With more than half of all U.S. marriages ending in divorce, the questions can be as plentiful and varied as the people and their situations. What a cousin or sister or brother-in-law or best friend encountered in a divorce and/or a declaration of nullity cannot be used as the basis for whether or not someone should seek to reconcile their marital situation with the Catholic Church.

Because of an awareness that so many Catholics need to learn more and to be reconciled, the Archdiocese of Cincinnati is reaching out to Catholics who are separated from the church over marriage issues — no judgment passed and confidentiality assured.

“We Miss You,” a series of evenings with Coadjutor Archbishop Dennis M. Schnurr to talk about marriage issues, will be held on several upcoming dates in order to provide this opportunity: Thursday, Sept. 3, at Good Shepherd Parish in Montgomery; Tuesday, Sept. 8, at Lehman High School in Sidney; Wednesday, Sept. 16, at Hilvert Center of St. Ignatius Parish in Monfort Heights; and Monday, Sept. 21, at Incarnation Parish in Centerville. All meetings are scheduled from 7-9 p.m.

“I cannot offer you instant solutions or miraculous cures for problems or difficulties arising from previous marriage bonds,” Archbishop Schnurr wrote in an open letter to Catholics announcing the upcoming sessions. “I do offer my sincere care for you in an effort to look at ways that may eventually lead to reconciliation for you with the church.”

Each program will include two brief presentations — one by Archbishop Schnurr and another by Sister of Mercy Victoria Vondenberger, the canon lawyer who serves as director of the archdiocesan Tribunal Office — as well as an opportunity to discuss specific concerns with experts on church marriage law.

In 2004 Sister Victoria authored Real People, Real Questions, published by St. Anthony Messenger press, which answered some of the more common questions Catholics usually have about marriage and divorce.

Procurator/advocates and other clergy will also be present to lead small group discussions and answer individual questions people may have. A similar series of meetings was held in 1994 with excellent response and attendance throughout the archdiocese.

“No matter how long you have been away from the church,” Archbishop Schnurr said, “I hope to have the opportunity to meet with you at one of these evening sessions.”

According to the U.S. Conference of Catholic Bishops, an annulment is “a declaration by a tribunal (a Catholic church court) that a marriage thought to be valid according to church law actually fell short of at least one of the essential elements required for a binding union. Unlike civil divorce, an annulment does not erase something that was already there, but rather it is a declaration that a valid marriage was never actually brought about on the wedding day. A declaration of nullity does not deny that a relationship ever existed between the couple, or that the spouses truly loved one another.”

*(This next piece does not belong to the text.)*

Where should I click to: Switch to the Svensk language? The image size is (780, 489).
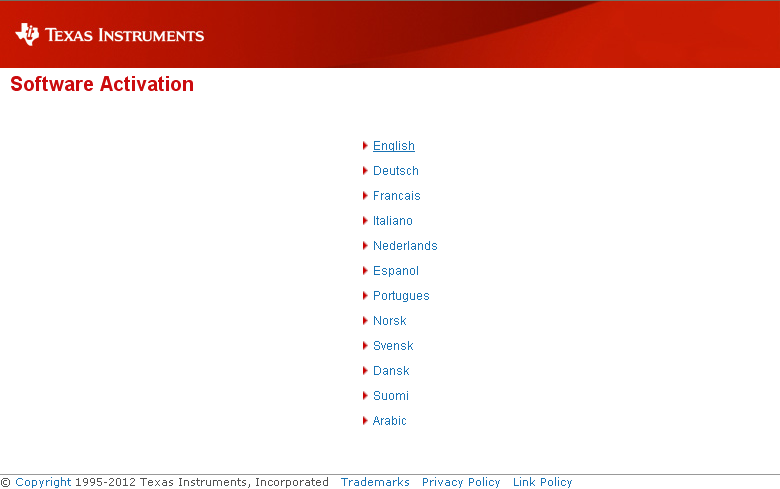(393, 346)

But it is important that people understand that not every marriage can or should be declared null. Infidelity, for example, is not in and of itself grounds for nullity. Each situation is unique and often complex — as complex as is marriage itself.

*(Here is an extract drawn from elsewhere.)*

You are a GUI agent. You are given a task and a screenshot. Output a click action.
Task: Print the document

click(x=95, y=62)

Another area that creates great confusion is cost. Misinformation about the expenses related to annulments abounds. According to the USCCB, fees associated with the annulment process vary within the United States, but most tribunals charge between $200 and $1,000 for a standard nullity case. Fees are typically payable over time, and may be reduced or even eliminated in cases of financial difficulty. The entire process usually takes about 12 -18 months to complete the entire process.

The process of addressing one’s marriage issues can be a very healing one, rather than something that brings pain, say those who have been through it.

Notes Gina (last names are not being used for this article), seeking the nullity of a marriage “helps you close the door to a chapter that sometimes never gets closed. It allows you to work through it in a systematic fashion. You look at more than just yourself.”

She did not find the process to be a difficult one, but does recommend that people “pray about it, discern over it, then definitely talk to other folks who have had a positive experience.” While you will find some people who see it is a negative, Gina said simply, “It’s a great thing.”

Wisely, she notes that even when people in irregular marriage situations are not estranged from the church and the sacraments, they may still “feel estranged.”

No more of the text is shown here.